F. Devos, V. Van Vooren, A. Mottart

Ghent University (BELGIUM)
In this study we look at Flemish last year secondary school pupils’ spelling skills and the possible correlation with their metacognition for spelling. How do Flemish secondary school pupils perform for spelling? And how can this possibly be related to their metacognition?
Researchers such as Flavell et al. (1995) have stressed that metacognition can play a large role in gaining control over one's learning process. This paper can form the basis for renewing or reinterpreting spelling didactics, especially focusing on the strength of metacognitive skills in spelling instruction.

The paper examines the metacognitive beliefs of Flemish last year secondary school pupils in relation to their spelling performance. The participants were first asked to make a dictation test consisting of 30 rule-based spelling items. For each item, they indicated how sure they were of their spelling (very sure, almost sure, unsure). The combination of the (in)correct spelling and their level of certainty resulted in a metacognitive score.

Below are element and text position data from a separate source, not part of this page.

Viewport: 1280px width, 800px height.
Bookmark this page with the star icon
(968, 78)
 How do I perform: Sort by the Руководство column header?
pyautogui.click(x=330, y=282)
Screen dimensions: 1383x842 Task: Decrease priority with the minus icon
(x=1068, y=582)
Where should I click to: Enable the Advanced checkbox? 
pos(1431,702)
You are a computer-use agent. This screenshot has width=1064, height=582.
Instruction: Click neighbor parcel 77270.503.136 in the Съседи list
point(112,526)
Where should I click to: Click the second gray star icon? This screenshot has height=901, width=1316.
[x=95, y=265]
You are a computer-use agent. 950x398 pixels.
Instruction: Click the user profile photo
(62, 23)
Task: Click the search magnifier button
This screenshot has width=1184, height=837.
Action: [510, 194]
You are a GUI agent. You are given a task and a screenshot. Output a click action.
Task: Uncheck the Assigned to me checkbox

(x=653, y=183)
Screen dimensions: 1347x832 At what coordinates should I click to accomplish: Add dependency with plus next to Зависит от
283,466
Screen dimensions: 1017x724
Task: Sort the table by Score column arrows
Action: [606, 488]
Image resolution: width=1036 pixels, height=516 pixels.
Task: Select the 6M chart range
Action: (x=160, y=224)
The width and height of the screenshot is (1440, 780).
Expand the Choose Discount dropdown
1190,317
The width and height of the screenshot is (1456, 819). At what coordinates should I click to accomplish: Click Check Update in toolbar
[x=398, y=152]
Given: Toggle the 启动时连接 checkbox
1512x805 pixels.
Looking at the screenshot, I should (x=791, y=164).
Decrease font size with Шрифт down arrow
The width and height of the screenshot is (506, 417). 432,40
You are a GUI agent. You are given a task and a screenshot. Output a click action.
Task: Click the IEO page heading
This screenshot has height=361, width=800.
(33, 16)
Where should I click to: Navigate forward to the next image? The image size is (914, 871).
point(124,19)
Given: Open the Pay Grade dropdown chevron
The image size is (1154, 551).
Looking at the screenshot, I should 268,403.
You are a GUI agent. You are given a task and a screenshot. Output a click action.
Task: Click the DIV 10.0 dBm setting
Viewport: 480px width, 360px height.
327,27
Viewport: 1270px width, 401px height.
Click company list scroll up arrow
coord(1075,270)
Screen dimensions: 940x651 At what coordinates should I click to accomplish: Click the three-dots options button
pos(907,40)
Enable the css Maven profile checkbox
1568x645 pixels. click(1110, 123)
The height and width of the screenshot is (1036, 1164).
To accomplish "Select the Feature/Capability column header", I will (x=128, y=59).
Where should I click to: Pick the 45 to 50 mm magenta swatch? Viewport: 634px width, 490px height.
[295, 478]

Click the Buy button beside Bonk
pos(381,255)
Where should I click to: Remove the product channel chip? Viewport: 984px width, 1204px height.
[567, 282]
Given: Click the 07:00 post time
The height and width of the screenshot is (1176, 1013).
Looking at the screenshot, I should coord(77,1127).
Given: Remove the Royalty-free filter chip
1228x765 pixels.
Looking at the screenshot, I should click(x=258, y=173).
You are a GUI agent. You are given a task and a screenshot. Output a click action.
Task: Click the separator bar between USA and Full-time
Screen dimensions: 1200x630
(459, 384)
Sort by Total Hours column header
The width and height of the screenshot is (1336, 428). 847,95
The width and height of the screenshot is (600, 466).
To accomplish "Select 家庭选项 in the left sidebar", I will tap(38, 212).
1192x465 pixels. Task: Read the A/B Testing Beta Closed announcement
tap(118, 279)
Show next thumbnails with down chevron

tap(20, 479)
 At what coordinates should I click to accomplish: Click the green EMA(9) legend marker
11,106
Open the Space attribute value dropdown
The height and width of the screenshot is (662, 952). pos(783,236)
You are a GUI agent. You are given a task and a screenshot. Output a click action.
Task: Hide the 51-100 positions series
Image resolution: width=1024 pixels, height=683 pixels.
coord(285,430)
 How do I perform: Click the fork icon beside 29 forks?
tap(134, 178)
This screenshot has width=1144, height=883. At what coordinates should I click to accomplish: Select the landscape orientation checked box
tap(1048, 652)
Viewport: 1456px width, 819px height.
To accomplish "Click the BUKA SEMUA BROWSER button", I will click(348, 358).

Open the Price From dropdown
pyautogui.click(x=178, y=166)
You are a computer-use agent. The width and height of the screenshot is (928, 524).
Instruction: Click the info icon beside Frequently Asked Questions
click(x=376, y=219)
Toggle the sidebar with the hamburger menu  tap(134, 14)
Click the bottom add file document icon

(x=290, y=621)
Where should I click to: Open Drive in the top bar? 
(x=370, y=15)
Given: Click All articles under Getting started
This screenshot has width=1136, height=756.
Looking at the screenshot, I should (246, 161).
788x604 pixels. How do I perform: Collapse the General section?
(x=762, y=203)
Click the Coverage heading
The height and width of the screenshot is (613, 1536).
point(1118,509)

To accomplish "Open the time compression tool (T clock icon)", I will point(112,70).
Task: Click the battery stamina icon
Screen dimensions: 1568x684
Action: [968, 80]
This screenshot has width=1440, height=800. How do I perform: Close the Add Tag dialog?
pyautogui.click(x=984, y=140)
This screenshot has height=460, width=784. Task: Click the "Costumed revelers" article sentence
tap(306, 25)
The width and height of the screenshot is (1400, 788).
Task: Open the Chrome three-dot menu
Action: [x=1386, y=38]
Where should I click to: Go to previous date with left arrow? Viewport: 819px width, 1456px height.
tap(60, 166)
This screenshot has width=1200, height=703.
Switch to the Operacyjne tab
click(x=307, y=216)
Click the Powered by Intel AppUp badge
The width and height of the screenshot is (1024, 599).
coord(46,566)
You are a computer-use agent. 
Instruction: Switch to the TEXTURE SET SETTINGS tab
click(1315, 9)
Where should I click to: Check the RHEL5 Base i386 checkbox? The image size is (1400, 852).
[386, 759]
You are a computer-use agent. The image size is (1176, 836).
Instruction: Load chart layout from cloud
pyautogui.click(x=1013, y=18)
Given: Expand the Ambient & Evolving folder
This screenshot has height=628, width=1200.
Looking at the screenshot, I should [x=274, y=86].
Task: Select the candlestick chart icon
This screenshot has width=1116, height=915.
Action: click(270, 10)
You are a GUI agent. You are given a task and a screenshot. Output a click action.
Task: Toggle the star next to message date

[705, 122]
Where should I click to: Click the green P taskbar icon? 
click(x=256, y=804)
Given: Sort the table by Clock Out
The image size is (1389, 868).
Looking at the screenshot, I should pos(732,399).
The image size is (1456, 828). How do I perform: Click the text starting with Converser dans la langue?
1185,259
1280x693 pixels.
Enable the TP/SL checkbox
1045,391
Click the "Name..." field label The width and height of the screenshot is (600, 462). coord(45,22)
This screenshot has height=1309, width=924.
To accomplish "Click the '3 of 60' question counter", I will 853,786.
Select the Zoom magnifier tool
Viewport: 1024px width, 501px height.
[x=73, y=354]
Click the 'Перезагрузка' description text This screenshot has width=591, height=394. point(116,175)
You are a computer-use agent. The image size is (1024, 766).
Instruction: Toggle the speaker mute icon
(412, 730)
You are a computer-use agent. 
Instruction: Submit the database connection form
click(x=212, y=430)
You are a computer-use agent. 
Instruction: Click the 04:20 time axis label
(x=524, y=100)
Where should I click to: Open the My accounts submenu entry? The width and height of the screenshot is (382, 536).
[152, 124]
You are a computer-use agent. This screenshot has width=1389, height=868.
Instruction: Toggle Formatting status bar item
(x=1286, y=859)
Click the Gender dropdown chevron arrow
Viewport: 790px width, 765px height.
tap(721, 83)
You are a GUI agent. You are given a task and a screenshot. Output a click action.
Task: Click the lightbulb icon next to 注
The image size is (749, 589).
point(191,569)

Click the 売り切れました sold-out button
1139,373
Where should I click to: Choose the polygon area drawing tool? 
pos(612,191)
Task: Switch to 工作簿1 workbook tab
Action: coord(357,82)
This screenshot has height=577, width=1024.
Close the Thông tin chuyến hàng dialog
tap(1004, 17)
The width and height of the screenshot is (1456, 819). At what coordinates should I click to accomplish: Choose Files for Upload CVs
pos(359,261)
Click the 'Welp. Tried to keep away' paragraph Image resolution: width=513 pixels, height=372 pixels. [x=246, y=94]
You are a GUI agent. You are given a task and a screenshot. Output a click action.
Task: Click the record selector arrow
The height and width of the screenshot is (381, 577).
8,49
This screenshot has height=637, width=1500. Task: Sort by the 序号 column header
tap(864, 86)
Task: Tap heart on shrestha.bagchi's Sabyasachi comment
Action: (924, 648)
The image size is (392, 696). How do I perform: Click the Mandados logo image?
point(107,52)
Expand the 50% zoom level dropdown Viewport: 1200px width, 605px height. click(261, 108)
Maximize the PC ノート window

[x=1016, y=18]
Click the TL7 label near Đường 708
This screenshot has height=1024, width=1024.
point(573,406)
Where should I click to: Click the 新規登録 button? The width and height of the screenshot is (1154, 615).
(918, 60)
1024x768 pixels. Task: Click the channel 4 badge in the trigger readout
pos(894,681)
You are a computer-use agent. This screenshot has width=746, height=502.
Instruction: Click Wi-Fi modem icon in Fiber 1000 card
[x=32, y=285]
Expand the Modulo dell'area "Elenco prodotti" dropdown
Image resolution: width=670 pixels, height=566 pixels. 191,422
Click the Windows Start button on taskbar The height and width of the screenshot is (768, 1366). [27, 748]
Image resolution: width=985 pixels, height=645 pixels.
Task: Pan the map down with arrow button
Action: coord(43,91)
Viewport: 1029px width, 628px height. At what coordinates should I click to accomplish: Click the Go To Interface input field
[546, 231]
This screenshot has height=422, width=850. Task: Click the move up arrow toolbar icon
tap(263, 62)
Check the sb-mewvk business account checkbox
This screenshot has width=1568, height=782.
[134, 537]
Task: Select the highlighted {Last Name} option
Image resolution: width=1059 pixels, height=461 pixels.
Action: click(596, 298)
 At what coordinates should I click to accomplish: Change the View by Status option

The pupils made a positive spelling test, with an average of 24.7/30. In 88% of all cases pupils felt ‘very sure’ and ‘almost sure’ about their performance. Only in 6% of the correct answers pupils indicated that they were ‘uncertain’. The metacognitive score shows that the certainty concerning correct answers is a lot higher than the certainty relating incorrect answers.

The results of this study contradict previous research (Gheuens, 2010) that has shown that pupils generally have a rather low or negative metacognition. Their certainty level towards spelling is rather high, and this implies that their metacognitive skills are not ‘underdeveloped’, as has been claimed by teachers themselves (Devos, 2012). Future spelling instruction should focus on those items pupils are uncertain of.

[1] Devos, Filip (2012). Grammatica in het Vlaamse lager en secundair onderwijs: een verkennend attitude-onderzoek bij leerkrachten [Grammar in Flemish primary and secondary education: an exploratory study on teachers’ attitudes]. In: Over taal, 51-5, pp. 134-137.
[2] Flavell, John H., Frances L. Green, Eleanor R. Flavell, Paul L. Harris and Janet Wilde Astington (1995). Young Children's Knowledge About Thinking. Monographs of the Society for Research in Child Development, 60-1.
[3] Gheuens, K. (2010). De spelling voorbij. Een onderzoek naar het hedendaagse gebruik van spelling bij Vlaamse en Nederlandse jongeren in formele en informele contexten [Beyond spelling. A study of the present day use of spelling among Flemish and Dutch youngsters in formal and informal contexts]. Unpublished masterproof. Louvain: Université Catholique de Louvain.